La Voisin est arrêtée et cite, lors de son procès, les noms de ses clients qui figurent au gotha du Paris de l'époque. Elle est envoyée au bûcher en 1680.
Caroline de Brunswick
(1768-1821)
Caroline de Brunswick
Elle fut l'épouse délaissée du roi d'Angleterre George IV.
Poussée par l'indignation, elle confectionna une figurine en cire à l'effigie de son mari. Elle y planta épingles et épines, puis la fit fondre dans une cheminée du palais.
Urbain Grandier
(1590-1634)
Urbain Grandier
1620, couvent des Ursulines de Loudun. Urbain Grandier, à l'époque curé de Saint-Pierre-du-Marché et chanoine prébendier de Sainte-Croix de Loudun, se vit proposer la direction de conscience des soeurs du monastère par Jeanne des Anges. Bon orateur, ce prêtre eut quelques ennuis avec la hiérarchie de l'Eglise car il était davantage porté sur la galanterie que sur la méditation. Grandier refusa la proposition de Jeanne des Anges, malgré les arguments, peu conformes à son état de religieuse, qu'elle avança. Aussitôt, Jeanne des Anges fut atteinte de troubles hystériques et de rêves suggestifs (causés sans doute par le prêtre).

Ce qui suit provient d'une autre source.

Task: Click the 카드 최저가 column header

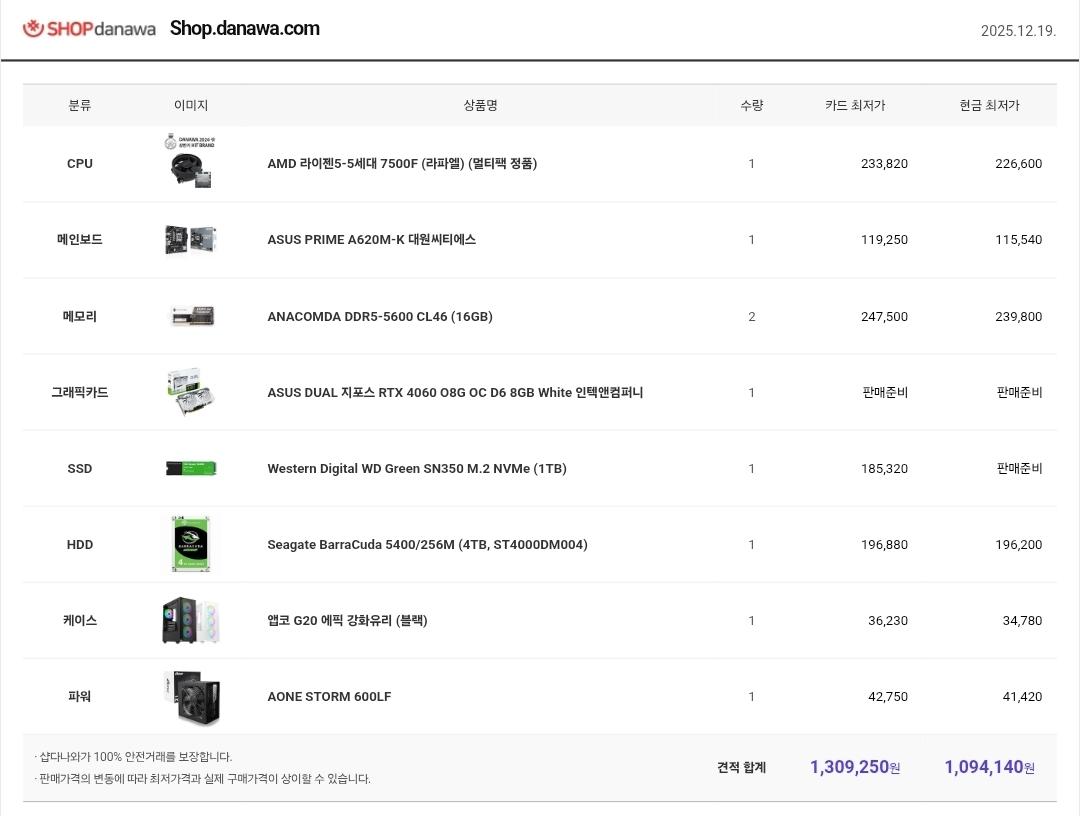Action: (x=855, y=105)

Bientôt d'autres nonnes se mirent à ressentir les mêmes troubles. On fit alors appel au chanoine Mignon, ennemi personnel de Grandier, pour pratiquer plusieurs exorcismes. En quelques mois les démons avaient envahis le lieu saint. Pour Mignon, plus de doutes : Urbain Grandier est l'auteur de ce maléfice. Le conseiller d'Etat Laubardemont, parent de Jeanne des Anges, convaincu de la culpabilité de Grandier, fit sans délai un rapport au cardinal de Richelieu qui ordonna l'arrestation d'Urbain Grandier.

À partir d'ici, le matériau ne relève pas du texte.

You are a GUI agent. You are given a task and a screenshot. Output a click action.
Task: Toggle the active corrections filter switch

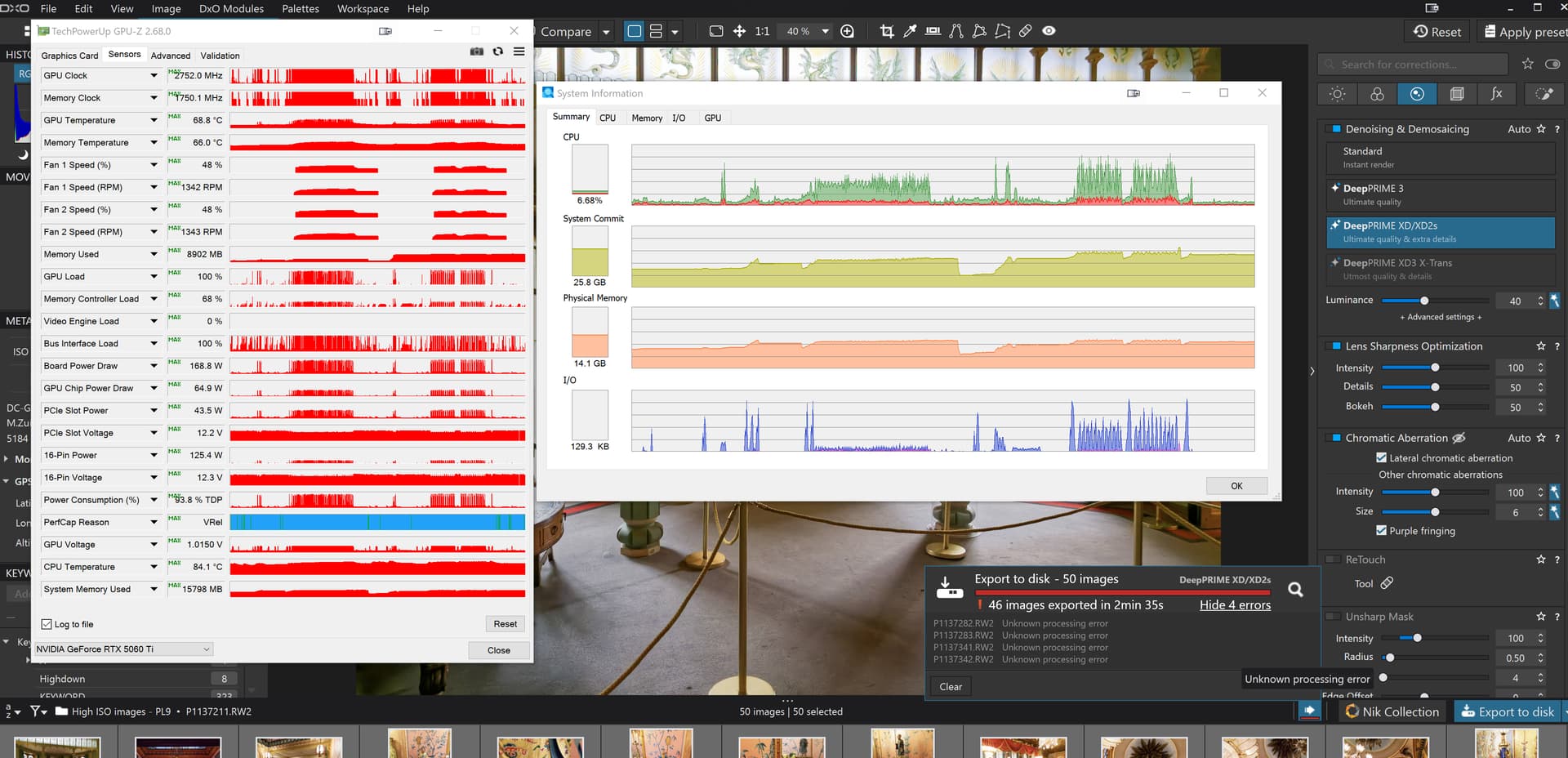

Il fut emprisonné au château d'Angers, puis transféré à Loudun en 1634, dans un cachot aménagé tout spécialement chez le chanoine Mignon, son pire ennemi. Les « confessions » des soeurs envoûtées par Grandier avaient lieu en public. Ainsi, l'exorcisme public du 20 mai 1634 attira deux mille personnes, dont plusieurs centaines de seigneurs, évêques, abbés, magistrats et médecins.
Dans le secret de sa cellule, Urbain Grandier se trouvait exposé aux pires tortures du père Lactance et du Capucin Tranquille. C'est ainsi qu'il avoua avoir passé un pacte avec Léviathan : il lui aurait consacré le coeur d'un enfant sacrifié lors d'un sabbat, mélangé à la cendre d'une hostie calcinée et malaxée avec son propre sperme. Un autre pacte fut mis au jour, par lequel il jura allégeance à Lucifer et renia Dieu, Jésus-Christ et tous les autres Saints et Saintes de l'Eglise apostolique et romaine.

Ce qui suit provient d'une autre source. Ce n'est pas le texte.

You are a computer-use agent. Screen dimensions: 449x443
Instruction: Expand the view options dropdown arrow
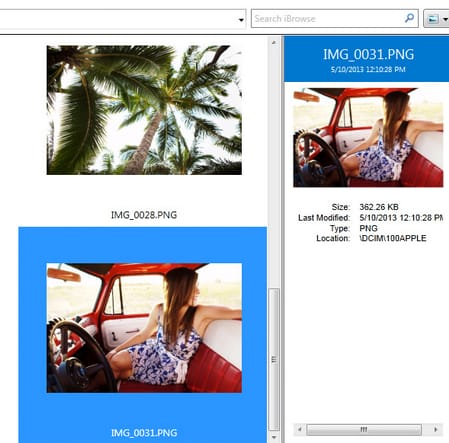pyautogui.click(x=445, y=19)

Urbain Grandier fut jugé et condamné le 19 août 1634 et brûlé vif le même jour devant six mille personnes. Comme il avait les jambes brisées, il fut porté au bûcher sur une civière. Avant de mourir, il défia Lactance, lui assurant qu'il comparaîtrait à son tour devant Dieu dans un délai de trente jours . Le prêtre mourut au jour dit, tandis que le Capucin Tranquille s'éteignit, lui aussi, dans d'étranges circonstances.
Après l'exécution d'Urbain Grandier, soeur Jeanne des Anges demeura la proie des démons. Elle eut la révélation en 1638, que les démons la quitteraient si elle accomplissait un pèlerinage sur le tombeau de François de Sales, en Savoie. Ce pèlerinage dura plusieurs mois. A Paris, la religieuse possédée et stigmatisée fur reçue par Richelieu et présentée à la reine d'Autriche qui venait de mettre au monde le futur Louis XIV. Sur demande de la mère, Jeanne des Anges bénit le nouveau-né qui allait devenir le plus grand des rois de France, le roi Soleil... Enfin parvenue en Savoie, Jeanne des Anges posa la main sur la tombe de François de Sales et fut aussitôt libéréeà tout jamais des démons qui l'habitaient depuis sept ans. La religieuse mourut en « Sainte » en 1665.